======== SELECTED EXTRACT ========
Marvin Lugair wrote:
> Hello,
>
> I would like to report back on my loading of dbpedia 3.2 into Open-Source 
> Virtuoso 5.0.9.
> The good news is that I was successful and have a local DBPedia to play with 
> now. Thanks to everyone for their input and suggestions on configuration 
> parameters!
>
> Marv
>
> ----------------
>
> Running Ubuntu 8.1 (intrepid)
> Kernel 2.6.27-7
> 8GB DDR2 RAM
> AMD Athlon 2.5ghz Dual core
>
> It took around 22 hours to import the core (21 files) and make a .db database 
> file out of them. The imported resulted in one dbpedia.db file that is about 
> 20-something GB in size.
> It typically takes a little an hour to start that database (load the .db file 
> in memory) and start the virtuoso process.
> As a reference:
> Time to load infobox_en.nt = 52 minutes
>
>
> Some of the parameters in my dbpedia.ini
>
> MaxCheckpointRemap              = 1000000
> MaxMemPoolSize                  = 0
> StopCompilerWhenXOverRunTime    = 1
> DefaultIsolation                = 2
> NumberOfBuffers                 = 550000
> MaxDirtyBuffers                 = 320000
>
>
> Files that had errors
> ---------------
> Three files did not load because of malformed URIs (about 500 of them across 
> the three files, 400-something lines were in the externallinks file). I tried 
> to reload these files with the ttlp_mt bit mask that ignores errors but it 
> did not work.
> I deleted the corresponding triples and reloaded. Bascially you lose those 
> triples. Someone needs to fix these in the DBPedia files.
>
>
> The three files with errors are:
>  1> homepage_en.nt
>  2> externallinks_en.nt
>  3> infobox-mappingbased-loose.nt 
> The URI's either had spaces, backslashes or even Korean characters (in one 
> case) in them. These files need cleaning up.
======== DATA SHOWN ========
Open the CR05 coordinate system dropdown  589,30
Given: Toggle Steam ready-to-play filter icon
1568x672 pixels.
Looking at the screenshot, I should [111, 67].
========
*TASKS FOR THIS EXERCISE*.
**a.** From the forum post on loading DBpedia into Virtuoso, please list every dbpedia.ini parameter it gives, along with its value.
**b.** According to the forum post on loading DBpedia into Virtuoso, how long did infobox_en.nt take to load?

*ANSWERS PROVIDED*.
**a.**
MaxCheckpointRemap = 1000000
MaxMemPoolSize = 0
StopCompilerWhenXOverRunTime = 1
DefaultIsolation = 2
NumberOfBuffers = 550000
MaxDirtyBuffers = 320000

**b.** 52 minutes.